** begin EXCERPTED TEXT **

The bingo wings are winning.


----------



## Drago (4 May 2020)

Those are triceps, you cheeky man! Firm and meaty, not floppy and wobbly.


----------



## wafter (7 May 2020)

Uncharacteristically I'm still winning thanks to the current circumstances. Following yesterday's 4hrs of low intensity mincing I'm plumbing new (ex-fasting) lows this morning - just broke 69kg for the first time and my daily mean is now a little under 69.4kg.

It's been 3wks since I got the new bike (which has been the real catalysit in all of this) ; in which time I've dropped 2kg and 3cm off my waist. Obviously I'm chuffed with this; better still it gives me something positive to work towards in the absence of anything else 

EDIT: It's also interesting to note that the last time I weighed this much (near the end of a fast at the beginning of the year) my waist was nearly 2.5cm larger, so I've obviously gained a decent amount of muscle mass too.


----------



## Knightly85 (7 May 2020)

** end EXCERPTED TEXT **

**SET TASKS:**
1. In the forum thread, how much weight and waist measurement does wafter report having lost since getting the new bike?
2. From the forum thread, return the passage that opens with the words containing "EDIT: It's also" and closes with "muscle mass too.".
The listing below is separate material and is not part of the forum thread.

** begin EXCERPTED DATA **

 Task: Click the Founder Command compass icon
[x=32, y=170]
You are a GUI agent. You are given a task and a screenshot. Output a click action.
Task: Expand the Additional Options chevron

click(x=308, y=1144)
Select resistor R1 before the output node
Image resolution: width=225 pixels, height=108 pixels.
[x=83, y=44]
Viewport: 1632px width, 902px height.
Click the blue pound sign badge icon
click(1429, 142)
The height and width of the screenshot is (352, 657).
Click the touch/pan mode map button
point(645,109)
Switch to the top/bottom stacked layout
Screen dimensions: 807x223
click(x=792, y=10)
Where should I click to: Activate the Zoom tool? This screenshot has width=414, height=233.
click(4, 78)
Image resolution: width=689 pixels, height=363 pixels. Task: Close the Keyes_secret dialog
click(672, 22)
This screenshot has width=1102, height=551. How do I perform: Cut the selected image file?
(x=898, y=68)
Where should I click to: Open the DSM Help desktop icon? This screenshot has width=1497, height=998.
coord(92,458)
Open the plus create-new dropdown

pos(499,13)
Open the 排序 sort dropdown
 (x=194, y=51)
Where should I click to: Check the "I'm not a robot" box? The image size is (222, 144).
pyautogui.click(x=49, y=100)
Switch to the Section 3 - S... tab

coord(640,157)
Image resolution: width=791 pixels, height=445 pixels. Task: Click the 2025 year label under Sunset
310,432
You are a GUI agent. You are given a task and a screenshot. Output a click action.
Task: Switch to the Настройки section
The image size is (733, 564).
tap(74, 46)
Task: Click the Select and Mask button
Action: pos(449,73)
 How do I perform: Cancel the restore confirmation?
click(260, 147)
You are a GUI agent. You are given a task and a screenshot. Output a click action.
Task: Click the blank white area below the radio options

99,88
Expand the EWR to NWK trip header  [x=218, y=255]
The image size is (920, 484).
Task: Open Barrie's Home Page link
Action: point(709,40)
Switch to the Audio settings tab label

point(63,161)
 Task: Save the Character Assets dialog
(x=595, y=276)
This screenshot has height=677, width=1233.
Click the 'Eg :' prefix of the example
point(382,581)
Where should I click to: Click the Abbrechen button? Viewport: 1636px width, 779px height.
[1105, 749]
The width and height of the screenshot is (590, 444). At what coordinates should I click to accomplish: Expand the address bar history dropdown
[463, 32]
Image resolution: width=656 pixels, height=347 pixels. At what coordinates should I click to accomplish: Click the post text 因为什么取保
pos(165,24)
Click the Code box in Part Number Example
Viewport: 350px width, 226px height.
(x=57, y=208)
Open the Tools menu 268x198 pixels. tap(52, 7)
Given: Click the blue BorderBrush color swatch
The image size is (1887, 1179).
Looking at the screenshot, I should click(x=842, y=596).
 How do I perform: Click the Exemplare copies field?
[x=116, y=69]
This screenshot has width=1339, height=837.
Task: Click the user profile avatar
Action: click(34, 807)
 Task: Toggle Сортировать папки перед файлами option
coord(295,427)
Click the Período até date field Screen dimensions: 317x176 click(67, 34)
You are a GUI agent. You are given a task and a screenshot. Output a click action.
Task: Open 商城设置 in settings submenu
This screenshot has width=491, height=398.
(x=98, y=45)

** end EXCERPTED DATA **

**TASK-BY-TASK OUTPUTS:**
1. 2kg of weight and 3cm off the waist.

2.
EDIT: It's also interesting to note that the last time I weighed this much (near the end of a fast at the beginning of the year) my waist was nearly 2.5cm larger, so I've obviously gained a decent amount of muscle mass too.